Starke Geschlossenheit von Michael Baumgartl (02/2010, Nordkurier)

 

"Ein wegen diverser Absagen auf eine andere Solistin zugeschneidertes Programm - kann das klappen? Es kann, bewies die Philharmonie.

Weil die ursprünglich für das 6. Philharmonische Konzert verpflichteten Solisten ihr Engagement absagen mussten, wurde das Konzertprogramm der Neubrandenburger Philharmonie kurzerhand geändert und auf eine andere Solistin zugeschnitten. Die 20-jährige Geigerin Azadeh Maghsoodi aus Lübeck hatte bereits in der Jubilate-Konzertnacht im vergangenen Oktober ein kurzes Gastspiel in der Konzertkirche mit einem Satz aus dem e-Moll-Violinkonzert von Mendelssohn.

Ein zu kurzer Auftritt, das fand damals nicht nur die Geigerin, sondern auch Chefdirigent Stefan Malzew, der ihr noch in der Konzertnacht auf der Bühne versprach, sie irgendwann mit dem ganzen Konzert einzuladen. Das Versprechen hat er nun eingelöst. Und er hat damit nicht schlechthin eine Ersatzsolistin angeboten, sondern die Zuhörer wurden mit einer hingebungsvoll musizierten Interpretation des Mendelssohn-Konzertes überrascht.

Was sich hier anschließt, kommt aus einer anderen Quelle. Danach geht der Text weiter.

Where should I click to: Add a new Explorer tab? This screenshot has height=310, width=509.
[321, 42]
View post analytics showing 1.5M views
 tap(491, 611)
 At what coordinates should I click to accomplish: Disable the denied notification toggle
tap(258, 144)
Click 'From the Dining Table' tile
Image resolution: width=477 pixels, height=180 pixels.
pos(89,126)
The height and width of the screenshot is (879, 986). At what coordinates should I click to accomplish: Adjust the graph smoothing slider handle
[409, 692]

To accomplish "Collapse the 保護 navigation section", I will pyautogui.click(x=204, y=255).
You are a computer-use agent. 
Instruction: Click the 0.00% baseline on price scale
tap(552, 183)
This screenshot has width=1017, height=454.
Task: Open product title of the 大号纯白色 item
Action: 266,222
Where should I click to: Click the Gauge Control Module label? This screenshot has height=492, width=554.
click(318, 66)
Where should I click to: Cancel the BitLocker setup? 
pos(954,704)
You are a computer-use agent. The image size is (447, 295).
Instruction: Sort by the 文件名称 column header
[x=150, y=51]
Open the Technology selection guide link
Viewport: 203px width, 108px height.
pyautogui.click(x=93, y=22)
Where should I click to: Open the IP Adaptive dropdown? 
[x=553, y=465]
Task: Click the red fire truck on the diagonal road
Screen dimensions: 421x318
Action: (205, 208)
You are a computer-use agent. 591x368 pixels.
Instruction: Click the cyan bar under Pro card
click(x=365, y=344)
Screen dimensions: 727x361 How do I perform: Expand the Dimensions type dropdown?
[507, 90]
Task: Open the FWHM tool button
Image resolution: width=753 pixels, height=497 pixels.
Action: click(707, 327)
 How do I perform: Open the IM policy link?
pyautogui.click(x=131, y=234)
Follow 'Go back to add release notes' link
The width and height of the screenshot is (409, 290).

Azadeh Maghsoodi spielt auf einer Gagliano-Violine von 1790, die ihr die Deutsche Stiftung Musikleben aus ihrem Instrumentenfonds zur Verfügung stellt. Und darauf formte sie das thematische Material des Kopfatzes in auffällig ruhigem Tempo sehr ausdrucksvoll, ließ den Klängen Zeit, sich zu entwickeln und gab den Phrasenenden Raum zum Verklingen. Diese Spielart kulminierte in der Kadenz, in der die junge Geigerin eine Atmosphäre von spannungsvoller Stille in den Konzertsaal zauberte. Die virtuosen Skalen und Arpeggien flocht sie wie beiläufig und mit Leichtigkeit in das gefühlsbetonte Spiel hinein. Im Finalsatz aber ließ sie es an Spritzigkeit nicht fehlen, ja mit feinem Witz in den Auftakten traf sie den heiteren Geist des Satzes so überzeugend, dass man sich des Lächelns nicht erwehren konnte. Der Dirigent Stefan Malzes trat über lange Passagen mit der Solistin wie in einem Zwiegespräch, um jede Temporegung von ihr genau abnehmen und an die Musiker weitergeben zu können. Das Publikum war hellauf begeistert und spendete langen Applaus, für den sich die Solistin mit der Sarabande aus Bachs d-Moll Partita bedankte."

 

(07/2007, Lübecker Stadtzeitung)

"Azadeh Maghsoodi, 17 Jahre alte Geigerin aus Lübeck, und 'angehender Weltstar', so Bürgermeister Bernd Saxe, zeigte ein von vielen Zuhörern ungläubig aufgenommenes technisches und musikalisches Können: Ihr Solo im Tschaikowskyi-Violinkonzert Op. 35 riss die Zuhörer im gut gefüllten Kolosseum förmlich aus den Sitzen."

 

(05/2006, NMZ)

"Die Violinistin Azadeh Maghsodi, gerade 16 Jahre alt, war erstaunlich souverän bei den virtuosen "Zigeunerweisen" von Pablo de Sarasate und "La Campanella" von Niccolo Paganini, Werke, bei denen sie Jaques Ammon am Klavier perfekt begleitete."

 

(07/2005, DIE WELT)

"Wie Azadeh Maghsoodi Kennedys Starkstrombach mit seinen männlich ruppigen Allegroakzenten folgte, um ihm im lyrisch verhagenen Largosatz dennoch mit ihrem weich und weiblich gerundeten Ton zu umschmeicheln, das war aller Ehren wert."